**DOCUMENT PASSAGE**
.....

System Specifications

  • OS: Microsoft Windows 11 Home Single Language (Build 26100)
  • CPU: 11th Gen Intel(R) Core(TM) i3-1115G4 @ 3.00GHz
  • RAM: 7,991 MB (~8GB)
  • Node.js: v20.19.2
  • Runtime: Single-threaded JavaScript execution
  • Storage: SSD (model caching enabled)

Test Methodology

  • Sample Size: 10 text samples for batch testing, 50 for performance testing
  • Measurements: Average of multiple runs
  • Memory: Process memory usage during embedding generation
  • Consistency: Multiple runs with identical inputs to verify deterministic behavior

Supported Models

1. sentence-transformers/all-MiniLM-L6-v2 (Current Default)

Specifications

  • Dimensions: 384
  • Architecture: MiniLM (distilled BERT)
  • Model Size: ~23MB
  • Quantization: Available

Performance Metrics

  • Single Embedding: 16.18ms average
  • Batch Processing (10 texts): 78.97ms total
  • Average per Embedding: 7.90ms
  • Throughput: 126.63 embeddings/second
  • Memory Usage: 1.64MB during processing
  • Total Memory: 342.93MB
  • Load Time: 460ms (cached)
{
embedding_model: "sentence-transformers/all-MiniLM-L6-v2",
chunk_size: 250,
chunk_overlap: 50,
batch_size: 16,
dimensions: 384
}

2. Xenova/all-mpnet-base-v2 (High-Quality Alternative)

Specifications

  • Dimensions: 768
  • Architecture: MPNet (Masked and Permuted Pre-training)
  • Model Size: ~110MB
  • Quantization: Available

Performance Metrics

  • Single Embedding: 113.57ms average
  • Batch Processing (10 texts): 341.10ms total
  • Average per Embedding: 34.11ms
  • Throughput: 29.32 embeddings/second
  • Memory Usage: 12.27MB during processing
  • Total Memory: 892.22MB
  • Load Time: 6,086ms (cached), ~41s (first download)

.....

**DATA ENTRIES**
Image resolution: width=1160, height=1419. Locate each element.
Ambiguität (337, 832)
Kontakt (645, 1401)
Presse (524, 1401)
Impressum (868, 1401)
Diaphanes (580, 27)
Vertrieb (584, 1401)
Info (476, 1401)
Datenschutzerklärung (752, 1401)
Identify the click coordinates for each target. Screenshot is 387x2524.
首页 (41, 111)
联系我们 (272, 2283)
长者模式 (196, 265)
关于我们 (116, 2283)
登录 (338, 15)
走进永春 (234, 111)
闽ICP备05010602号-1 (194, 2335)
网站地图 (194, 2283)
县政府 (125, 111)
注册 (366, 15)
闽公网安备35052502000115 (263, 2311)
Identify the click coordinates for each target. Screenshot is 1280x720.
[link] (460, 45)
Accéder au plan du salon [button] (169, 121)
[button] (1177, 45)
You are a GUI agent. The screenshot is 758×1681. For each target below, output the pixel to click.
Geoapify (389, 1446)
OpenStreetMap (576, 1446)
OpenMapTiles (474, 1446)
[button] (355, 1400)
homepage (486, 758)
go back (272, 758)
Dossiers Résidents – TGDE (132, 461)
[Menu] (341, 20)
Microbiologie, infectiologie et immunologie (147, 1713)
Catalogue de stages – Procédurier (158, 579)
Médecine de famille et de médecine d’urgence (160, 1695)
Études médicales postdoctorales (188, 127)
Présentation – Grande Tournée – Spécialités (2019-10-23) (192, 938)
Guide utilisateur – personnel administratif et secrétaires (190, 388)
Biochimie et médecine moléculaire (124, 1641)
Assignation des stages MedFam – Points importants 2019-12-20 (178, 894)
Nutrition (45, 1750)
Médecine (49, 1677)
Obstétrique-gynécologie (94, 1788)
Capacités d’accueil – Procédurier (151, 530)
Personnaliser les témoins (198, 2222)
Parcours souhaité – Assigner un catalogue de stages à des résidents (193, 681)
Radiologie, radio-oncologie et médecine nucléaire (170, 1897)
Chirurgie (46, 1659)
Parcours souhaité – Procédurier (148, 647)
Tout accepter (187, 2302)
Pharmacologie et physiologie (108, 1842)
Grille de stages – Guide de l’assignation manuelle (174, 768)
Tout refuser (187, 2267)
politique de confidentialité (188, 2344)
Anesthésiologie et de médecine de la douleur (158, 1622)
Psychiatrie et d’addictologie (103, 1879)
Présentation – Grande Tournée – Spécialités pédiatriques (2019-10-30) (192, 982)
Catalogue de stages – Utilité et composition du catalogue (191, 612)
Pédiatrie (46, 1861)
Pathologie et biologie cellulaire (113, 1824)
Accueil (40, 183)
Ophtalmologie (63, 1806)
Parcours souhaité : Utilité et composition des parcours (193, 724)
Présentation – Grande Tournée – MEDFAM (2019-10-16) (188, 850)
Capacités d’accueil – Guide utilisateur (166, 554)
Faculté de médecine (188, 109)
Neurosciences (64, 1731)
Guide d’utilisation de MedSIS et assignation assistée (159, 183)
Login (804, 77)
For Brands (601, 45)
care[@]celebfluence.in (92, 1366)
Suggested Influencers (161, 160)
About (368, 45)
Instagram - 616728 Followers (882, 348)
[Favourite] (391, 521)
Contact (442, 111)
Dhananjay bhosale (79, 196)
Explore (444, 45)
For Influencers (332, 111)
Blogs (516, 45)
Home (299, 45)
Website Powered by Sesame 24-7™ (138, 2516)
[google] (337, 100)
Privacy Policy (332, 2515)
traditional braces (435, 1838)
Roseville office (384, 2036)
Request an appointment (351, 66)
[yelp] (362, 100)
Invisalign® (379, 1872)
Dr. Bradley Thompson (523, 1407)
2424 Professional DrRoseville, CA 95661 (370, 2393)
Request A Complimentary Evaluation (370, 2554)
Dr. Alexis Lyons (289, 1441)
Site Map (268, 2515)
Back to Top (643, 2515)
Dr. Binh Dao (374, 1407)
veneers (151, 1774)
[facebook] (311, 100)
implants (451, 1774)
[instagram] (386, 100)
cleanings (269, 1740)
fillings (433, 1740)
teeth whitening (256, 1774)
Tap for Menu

.....

**WHAT YOU NEED TO DO**
According to the embedding model benchmarks, what is the throughput of Xenova/all-mpnet-base-v2?

**RESULT OF THE TASK**
29.32 embeddings per second.